Peer review is a key part of scholarly publishing; however, there have been increasing calls to shift away from the traditional peer review model to make the process more efficient and sustainable. In a Nature World View article, Professor Olavo B. Amaral describes an alternative approach to peer review that could improve data quality and transparency, and lessen the burden on peer reviewers.

Conventional peer review relies on expert referees to evaluate an article’s claims and its suitability for publication in the target journal. Due to time constraints, the underlying data are rarely scrutinised, potentially allowing errors and fraudulent results to go undetected.

Prof. Amaral believes that every manuscript should undergo basic checks to ensure that the data are complete and consistent, calculations are correct, and analyses are reproducible, but that only select articles, such as those of special interest, should be sent out for expert review. Such an approach would allow peer reviewers to use their time more effectively, on papers for which the data have been validated.

“Not all research needs to be reviewed by an expert. Much of the low hanging fruit of quality control doesn’t need a specialist — or even a human.”

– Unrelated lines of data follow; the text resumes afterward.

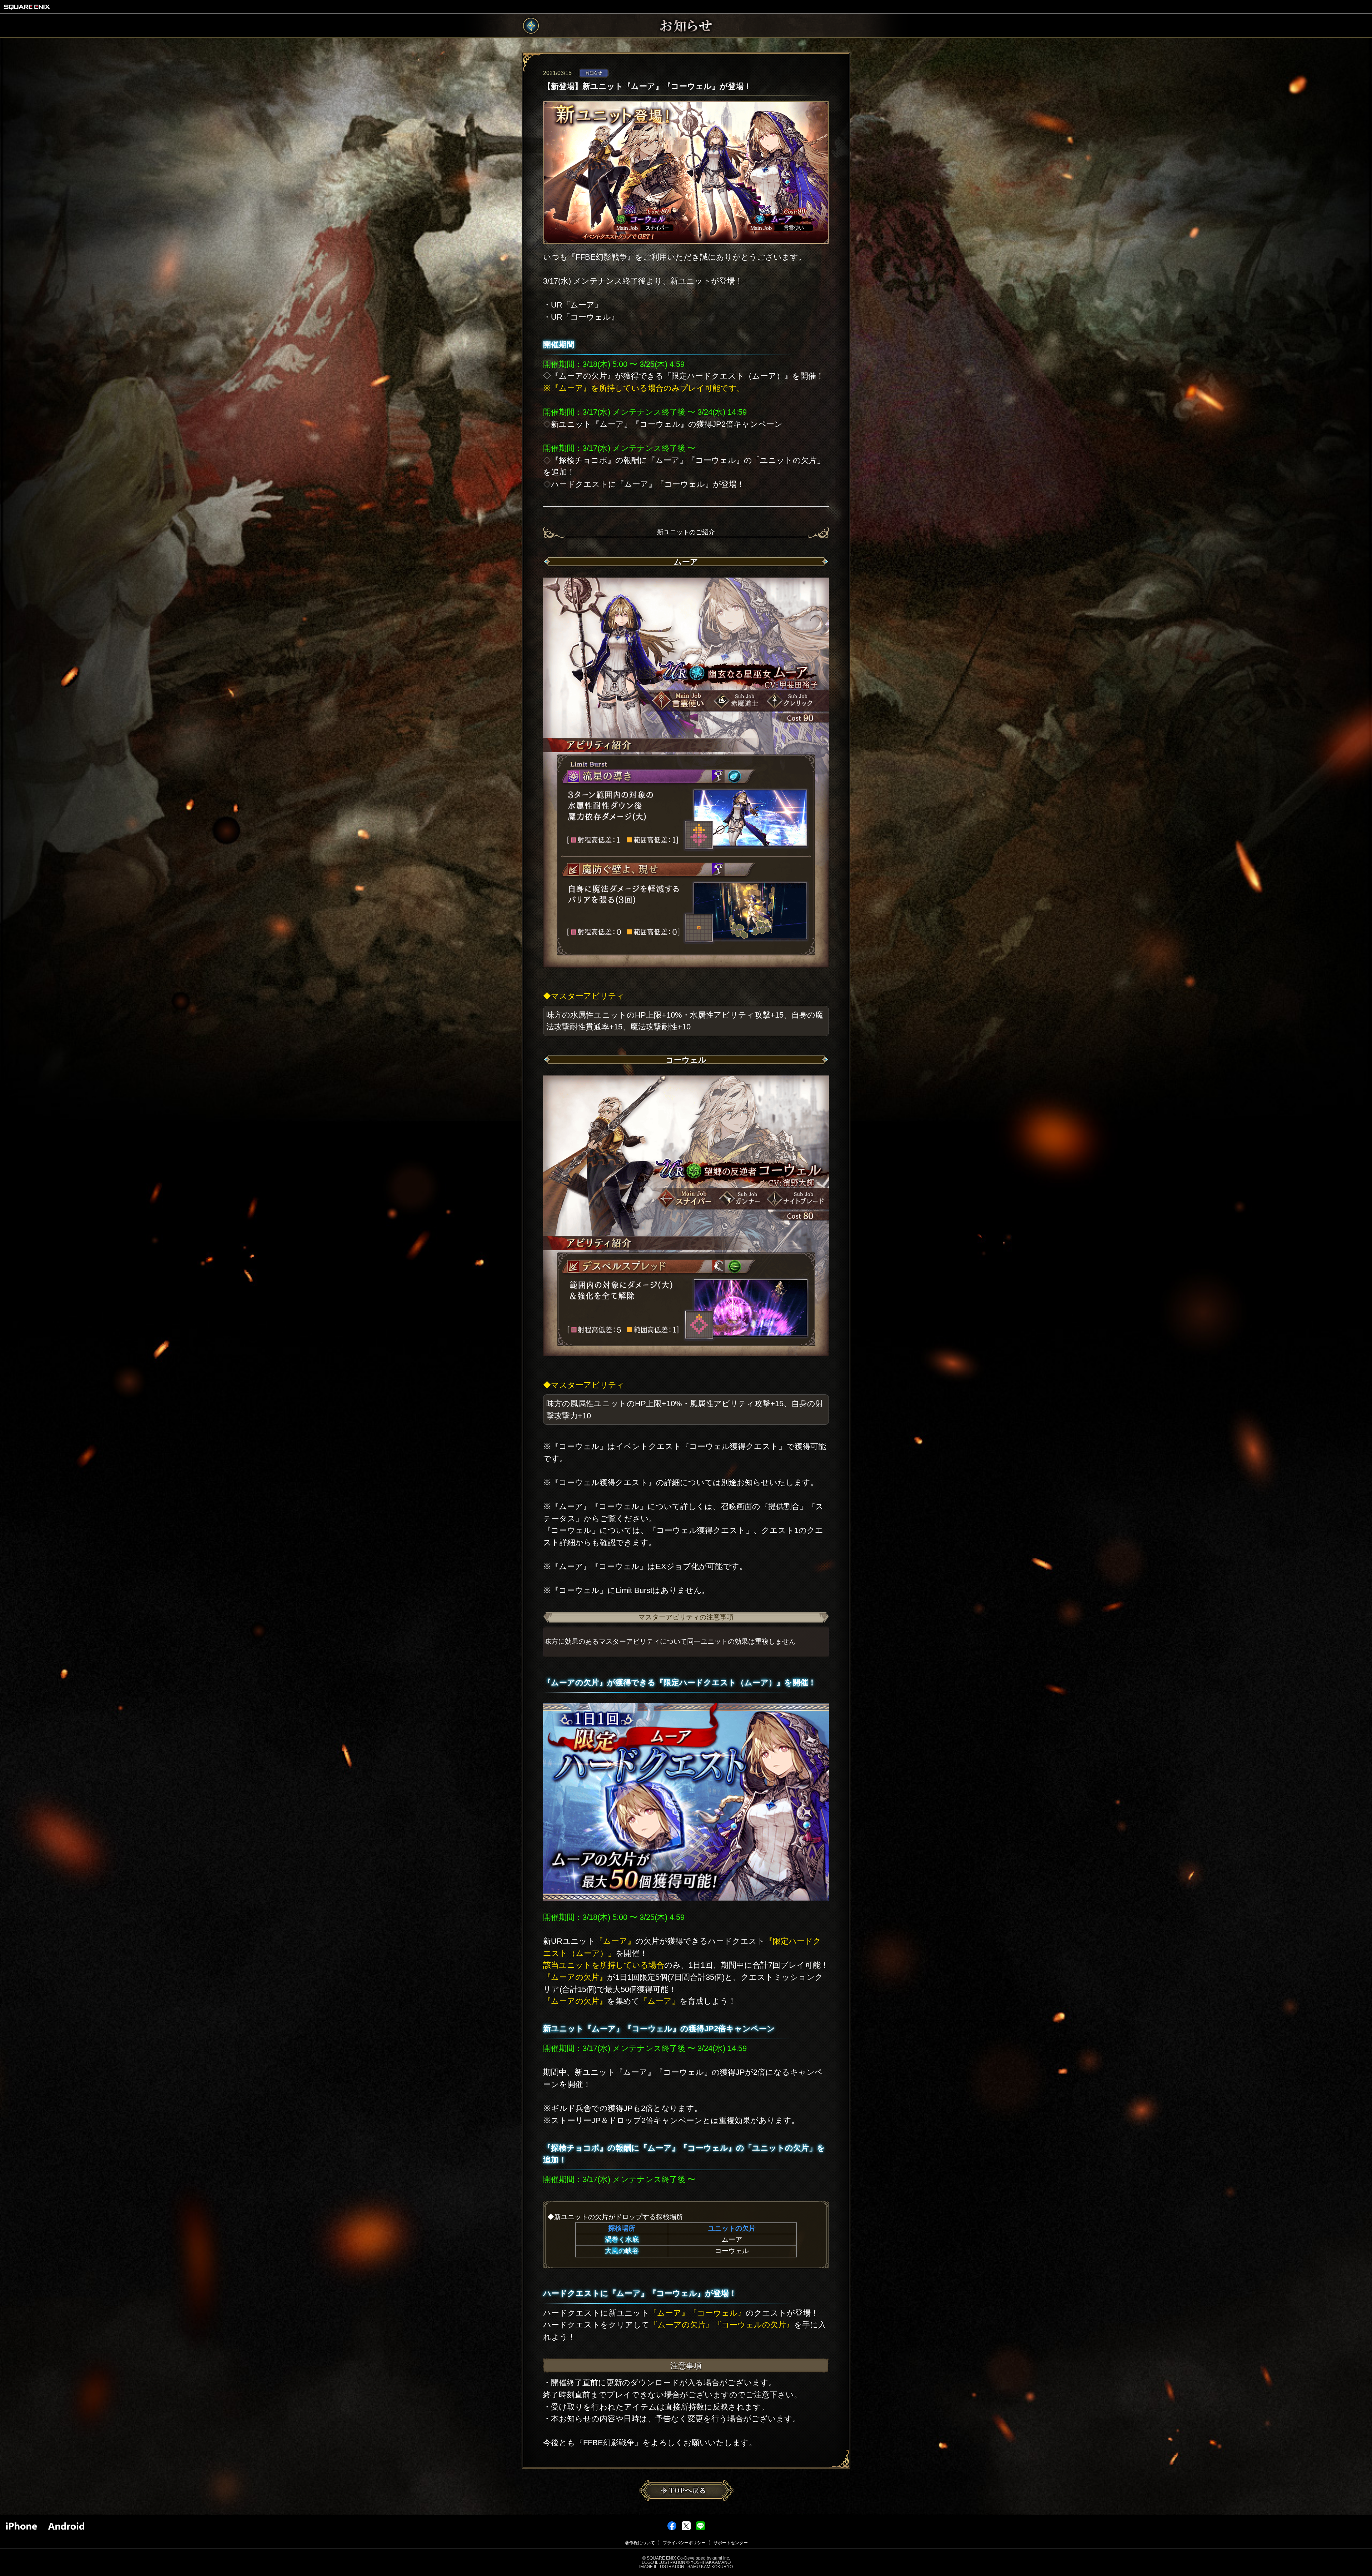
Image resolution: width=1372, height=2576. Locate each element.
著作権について (640, 2542)
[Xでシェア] (686, 2528)
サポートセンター (731, 2542)
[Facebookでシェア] (671, 2528)
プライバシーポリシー (684, 2542)
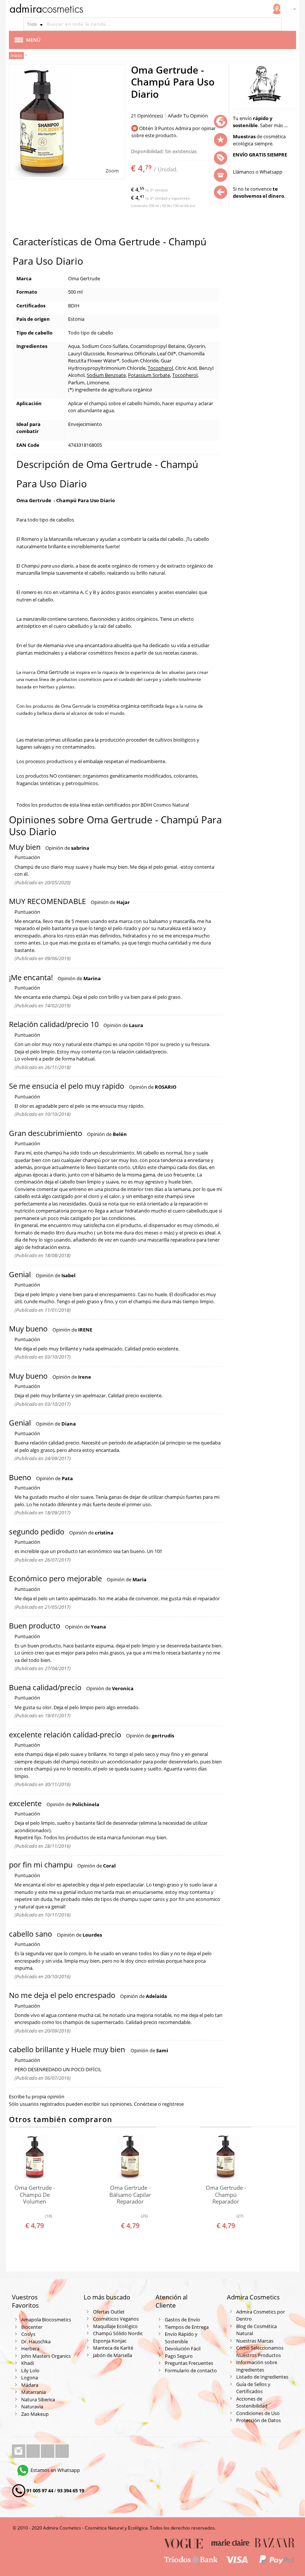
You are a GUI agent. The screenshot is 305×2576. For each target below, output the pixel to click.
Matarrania (33, 2392)
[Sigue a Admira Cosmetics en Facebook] (33, 2451)
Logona (29, 2377)
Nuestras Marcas (254, 2340)
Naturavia (32, 2406)
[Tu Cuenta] (276, 9)
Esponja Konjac (109, 2340)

Although certain aspects of manuscript quality control could be automated, algorithms work best on structured text, and most scientific fields do not have standardised formats for presenting results. A more fundamental problem is that data checks cannot verify that the data were collected as reported and have not been ‘cherry-picked’. To address this issue systematically, Prof. Amaral suggests that the focus should switch from scrutinising manuscripts to quality control of research practices, as proposed by frameworks such as Enhancing Quality in Preclinical Data (EQIPD). Implementing this change could not only make peer review more viable but could also improve data reproducibility and increase trust in published research.

Prof. Amaral calls on field experts to develop guidelines for data standardisation and urges funding agencies to facilitate the efforts to improve data collection and reporting by, for example, rewarding researchers for having specific aspects of their results certified.


In your opinion, would breaking peer review into stages and employing algorithms for basic quality checks improve the sustainability of the current peer review system?